Selbstmord in JVA Münster

Flure mit vielen Türen und ein Treppenhaus

Selbstmord in JVA Münster

  • Mann leblos in Zelle gefunden
  • Häftling galt zuvor als suizidgefährdet
  • Staatsanwalt geht nicht von Fehlern der JVA aus

In der Justizvollzugsanstalt Münster hat sich am Wochenende (01.12.2019) ein Häftling das Leben genommen. Die Staatsanwaltschaft Münster ermittelt. Sie geht derzeit aber nicht davon aus, dass die JVA-Mitarbeiter Fehler gemacht haben.

In einer Pressemitteilung der JVA heißt es, der Mann sei suizidgefährdet gewesen. Deshalb sei er zu Beginn seiner Haft rund um die Uhr überwacht worden. Auch Gespräche mit Psychologen habe es gegeben. Erst vor kurzem war die Überwachung gelockert worden, weil sich alle Beteiligten einig waren, dass er sich emotional stabilisiert hatte.

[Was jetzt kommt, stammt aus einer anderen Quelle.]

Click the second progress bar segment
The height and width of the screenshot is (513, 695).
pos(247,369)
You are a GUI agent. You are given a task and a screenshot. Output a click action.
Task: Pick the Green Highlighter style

Häftling nimmt sich in JVA Münster das Leben

WDR Studios NRW 02.12.2019 00:43 Min. Verfügbar bis 09.12.2019 WDR Online

"Das war eine Fehleinschätzung", hieß es am Montag (02.12.2019) seitens der Gefängnisleitung. Er war am Sonntag bei der Frühstücksausgabe um acht Uhr leblos in seiner Zelle gefunden worden. Der Mann hat einen Abschiedsbrief hinterlassen.